Authors: Jaye Wells
If he understood my command he didn’t show it. That intense yellow gaze focused on my right forearm where a large gash oozed blood. His too-red lips curled back into a snarl.
I aimed the canister of salt-and-pepper spray. The burning mixture of saline and capsicum hit him between the eyes. He blinked, sneezed. Wiped a casual hand across his face. No screaming. No red, watery eyes or swollen mucus glands.
His nostrils flared and he lowered his face to sniff the air closer to me. His yellow eyes stayed focused on my wound. An eager red tongue caressed those sharp teeth in anticipation.
For the first time, actual fear crept like ice tendrils up the back of my neck. What kind of fucked-up potion was this guy on?

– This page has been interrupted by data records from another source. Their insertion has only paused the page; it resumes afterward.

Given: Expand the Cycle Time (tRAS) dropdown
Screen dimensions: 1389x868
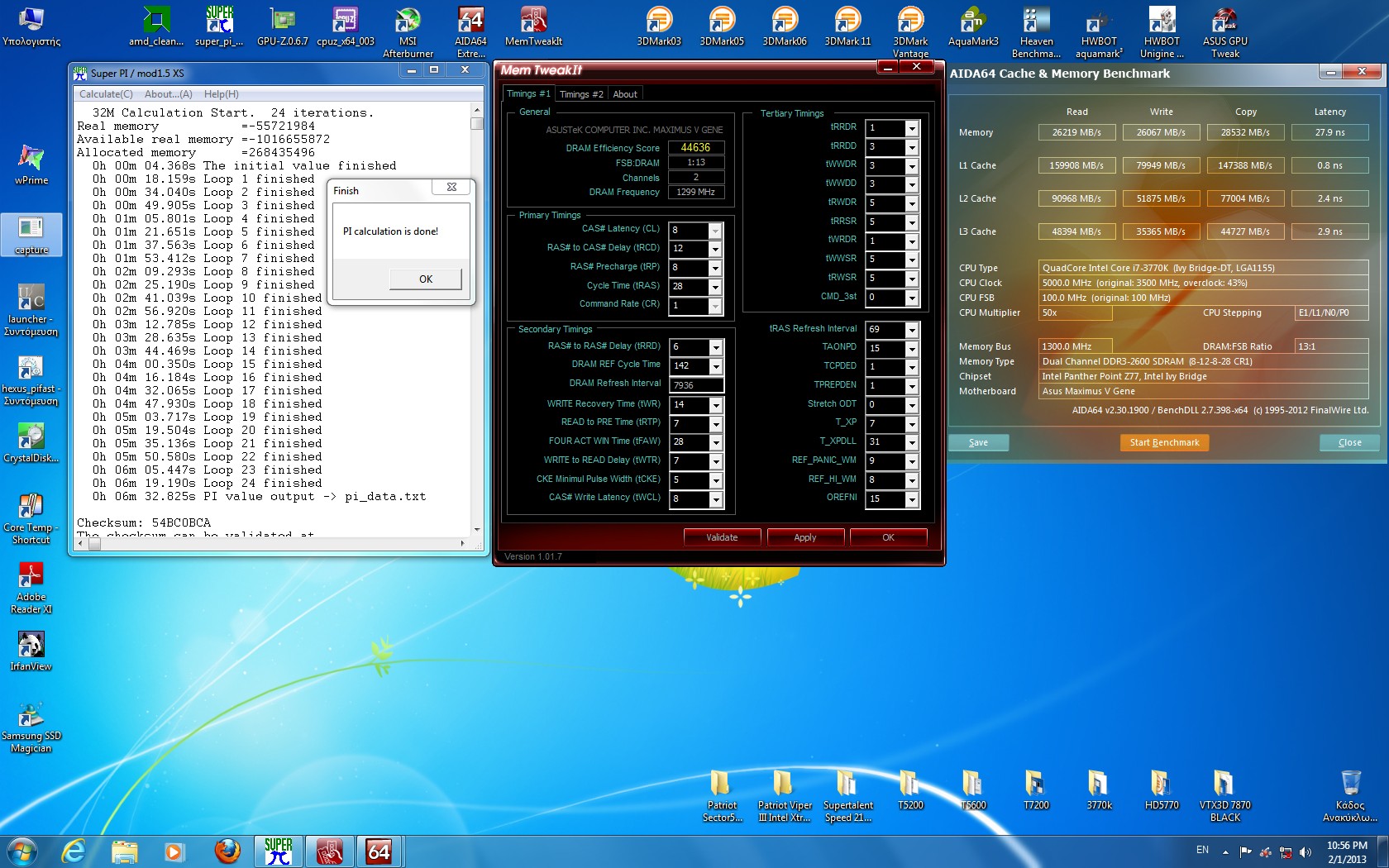Looking at the screenshot, I should pyautogui.click(x=715, y=287).
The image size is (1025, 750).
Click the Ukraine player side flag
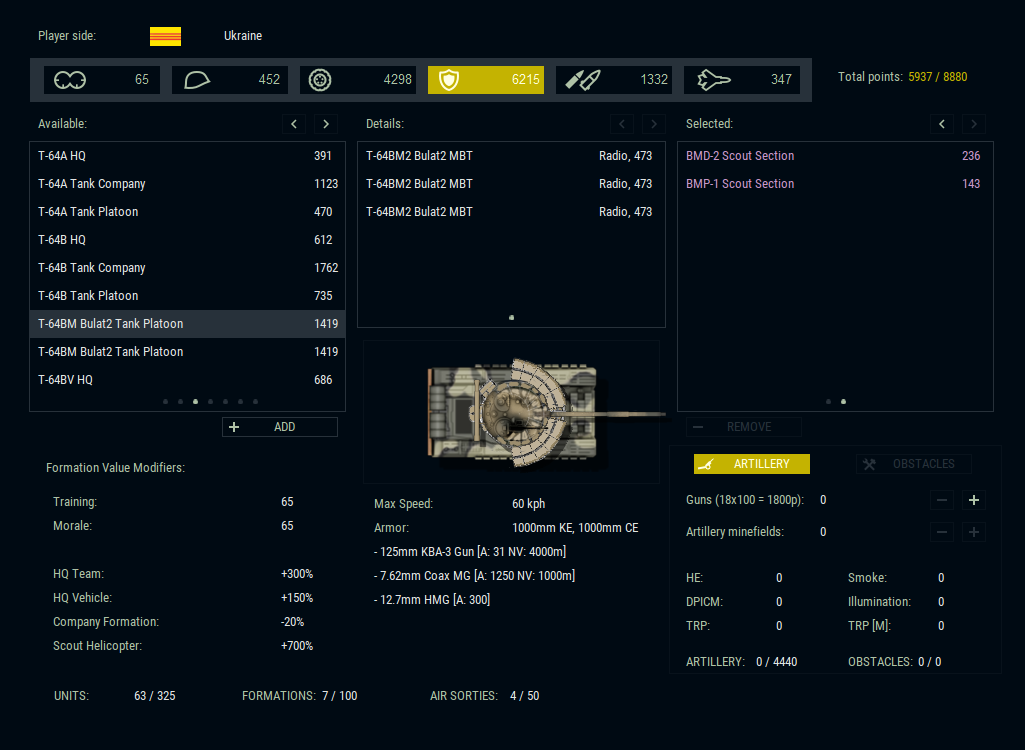(165, 36)
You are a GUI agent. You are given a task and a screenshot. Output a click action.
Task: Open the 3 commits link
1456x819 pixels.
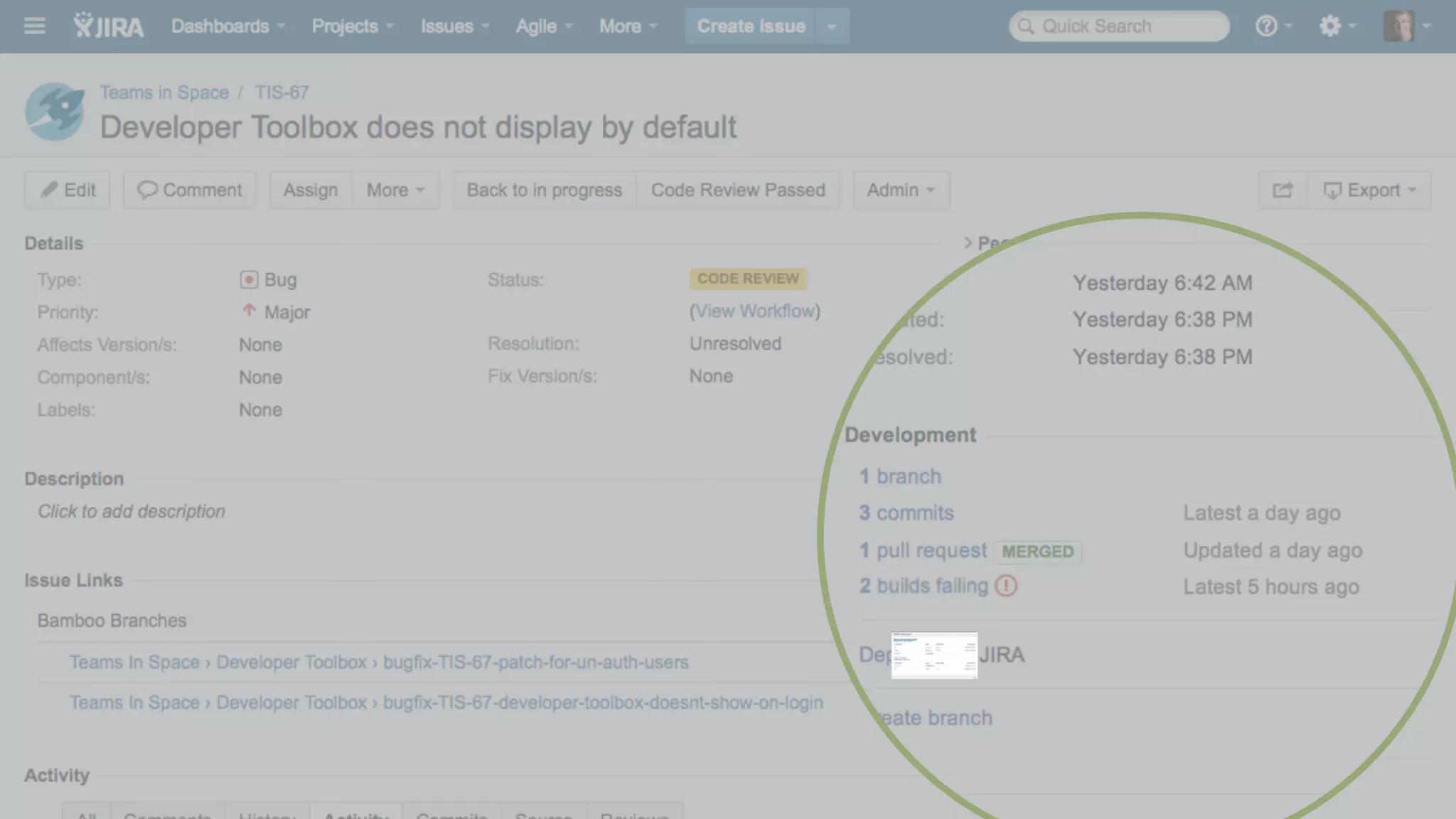(x=906, y=513)
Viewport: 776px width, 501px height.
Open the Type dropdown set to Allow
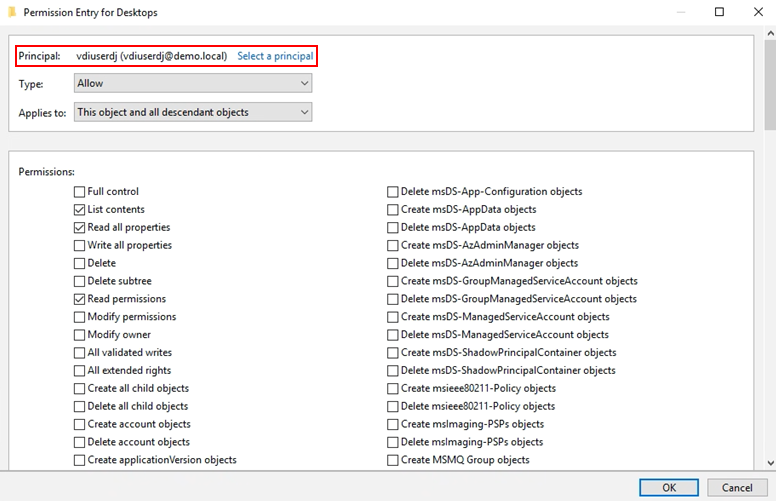click(x=193, y=84)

I don’t remember removing the Glock from my belt. I don’t remember pointing it at the perp’s snarling face. But I remember shouting, “Stop or I’ll shoot!”
One second the world was still except for the pounding of my heart and the cold fear clawing my gut. The next, his wrecking-ball weight punched my body to the ground. My legs flew up and my back crashed into the metal gate. Hot breath escaped my panicked lungs. His body pinned me to the metal bars.
Acrid breath on my face. Body odor and unwashed skin everywhere. An erect penis pressed into my hip. But my attacker wasn’t interested in sex. He was aroused by something else altogether—blood. My blood.
My fear.
The next instant, his teeth clamped over the bleeding wound. Pain blasted up my arm like lightning. Sickening sucking sounds filled the night air. Fear burst like a blinding light in my brain. “Fuck!”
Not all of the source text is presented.